(RECORDS TO PROCESS)
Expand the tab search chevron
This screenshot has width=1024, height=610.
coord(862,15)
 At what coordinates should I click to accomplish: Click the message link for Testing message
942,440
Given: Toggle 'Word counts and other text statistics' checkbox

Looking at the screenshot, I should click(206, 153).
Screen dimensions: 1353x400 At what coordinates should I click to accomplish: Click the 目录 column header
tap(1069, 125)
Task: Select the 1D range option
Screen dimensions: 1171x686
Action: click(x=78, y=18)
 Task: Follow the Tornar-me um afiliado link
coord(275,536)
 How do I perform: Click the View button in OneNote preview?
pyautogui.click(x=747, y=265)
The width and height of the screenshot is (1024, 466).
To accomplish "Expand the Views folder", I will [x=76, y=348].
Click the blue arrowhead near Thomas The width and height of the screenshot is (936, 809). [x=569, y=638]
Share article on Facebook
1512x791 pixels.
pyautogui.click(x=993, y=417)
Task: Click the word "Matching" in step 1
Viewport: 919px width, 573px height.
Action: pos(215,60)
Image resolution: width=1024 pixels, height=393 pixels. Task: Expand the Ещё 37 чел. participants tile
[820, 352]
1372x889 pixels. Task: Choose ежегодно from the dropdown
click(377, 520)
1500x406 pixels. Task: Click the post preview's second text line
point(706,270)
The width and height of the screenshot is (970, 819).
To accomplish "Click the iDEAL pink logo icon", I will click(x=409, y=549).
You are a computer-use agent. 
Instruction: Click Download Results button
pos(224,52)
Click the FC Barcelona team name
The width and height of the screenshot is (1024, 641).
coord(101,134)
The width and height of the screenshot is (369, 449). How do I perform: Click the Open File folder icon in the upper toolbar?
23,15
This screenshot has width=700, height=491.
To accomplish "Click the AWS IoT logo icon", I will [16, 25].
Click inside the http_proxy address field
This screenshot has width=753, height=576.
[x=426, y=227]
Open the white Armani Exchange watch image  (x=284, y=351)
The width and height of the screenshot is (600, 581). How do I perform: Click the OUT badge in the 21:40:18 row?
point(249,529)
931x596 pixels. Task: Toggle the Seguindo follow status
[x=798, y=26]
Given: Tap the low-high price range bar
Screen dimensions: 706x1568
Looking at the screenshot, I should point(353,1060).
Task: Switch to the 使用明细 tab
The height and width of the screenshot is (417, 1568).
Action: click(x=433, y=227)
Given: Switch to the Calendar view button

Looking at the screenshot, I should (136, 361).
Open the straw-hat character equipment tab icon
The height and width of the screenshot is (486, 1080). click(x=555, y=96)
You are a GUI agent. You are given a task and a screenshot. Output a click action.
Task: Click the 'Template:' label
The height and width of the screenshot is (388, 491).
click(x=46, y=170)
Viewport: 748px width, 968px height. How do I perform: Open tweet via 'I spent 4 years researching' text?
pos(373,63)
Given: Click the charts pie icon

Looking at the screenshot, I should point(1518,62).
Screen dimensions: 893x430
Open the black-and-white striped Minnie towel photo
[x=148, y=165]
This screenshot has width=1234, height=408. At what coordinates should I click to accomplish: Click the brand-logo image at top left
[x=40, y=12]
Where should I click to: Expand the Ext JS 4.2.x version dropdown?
(End RECORDS TO PROCESS)
◆ TASK DETAILS
Every entry shown above is to be written out exactly.

◆ COMPLETED TASK
Expand the tab search chevron
This screenshot has width=1024, height=610.
coord(862,15)
 At what coordinates should I click to accomplish: Click the message link for Testing message
942,440
Given: Toggle 'Word counts and other text statistics' checkbox

Looking at the screenshot, I should click(206, 153).
Screen dimensions: 1353x400 At what coordinates should I click to accomplish: Click the 目录 column header
tap(1069, 125)
Task: Select the 1D range option
Screen dimensions: 1171x686
Action: click(x=78, y=18)
 Task: Follow the Tornar-me um afiliado link
coord(275,536)
 How do I perform: Click the View button in OneNote preview?
pyautogui.click(x=747, y=265)
The width and height of the screenshot is (1024, 466).
To accomplish "Expand the Views folder", I will [x=76, y=348].
Click the blue arrowhead near Thomas The width and height of the screenshot is (936, 809). [x=569, y=638]
Share article on Facebook
1512x791 pixels.
pyautogui.click(x=993, y=417)
Task: Click the word "Matching" in step 1
Viewport: 919px width, 573px height.
Action: pos(215,60)
Image resolution: width=1024 pixels, height=393 pixels. Task: Expand the Ещё 37 чел. participants tile
[820, 352]
1372x889 pixels. Task: Choose ежегодно from the dropdown
click(377, 520)
1500x406 pixels. Task: Click the post preview's second text line
point(706,270)
The width and height of the screenshot is (970, 819).
To accomplish "Click the iDEAL pink logo icon", I will click(x=409, y=549).
You are a computer-use agent. 
Instruction: Click Download Results button
pos(224,52)
Click the FC Barcelona team name
The width and height of the screenshot is (1024, 641).
coord(101,134)
The width and height of the screenshot is (369, 449). How do I perform: Click the Open File folder icon in the upper toolbar?
23,15
This screenshot has width=700, height=491.
To accomplish "Click the AWS IoT logo icon", I will [16, 25].
Click inside the http_proxy address field
This screenshot has width=753, height=576.
[x=426, y=227]
Open the white Armani Exchange watch image  (x=284, y=351)
The width and height of the screenshot is (600, 581). How do I perform: Click the OUT badge in the 21:40:18 row?
point(249,529)
931x596 pixels. Task: Toggle the Seguindo follow status
[x=798, y=26]
Given: Tap the low-high price range bar
Screen dimensions: 706x1568
Looking at the screenshot, I should point(353,1060).
Task: Switch to the 使用明细 tab
The height and width of the screenshot is (417, 1568).
Action: click(x=433, y=227)
Given: Switch to the Calendar view button

Looking at the screenshot, I should (136, 361).
Open the straw-hat character equipment tab icon
The height and width of the screenshot is (486, 1080). click(x=555, y=96)
You are a GUI agent. You are given a task and a screenshot. Output a click action.
Task: Click the 'Template:' label
The height and width of the screenshot is (388, 491).
click(x=46, y=170)
Viewport: 748px width, 968px height. How do I perform: Open tweet via 'I spent 4 years researching' text?
pos(373,63)
Given: Click the charts pie icon

Looking at the screenshot, I should point(1518,62).
Screen dimensions: 893x430
Open the black-and-white striped Minnie towel photo
[x=148, y=165]
This screenshot has width=1234, height=408. At what coordinates should I click to accomplish: Click the brand-logo image at top left
[x=40, y=12]
Where should I click to: Expand the Ext JS 4.2.x version dropdown?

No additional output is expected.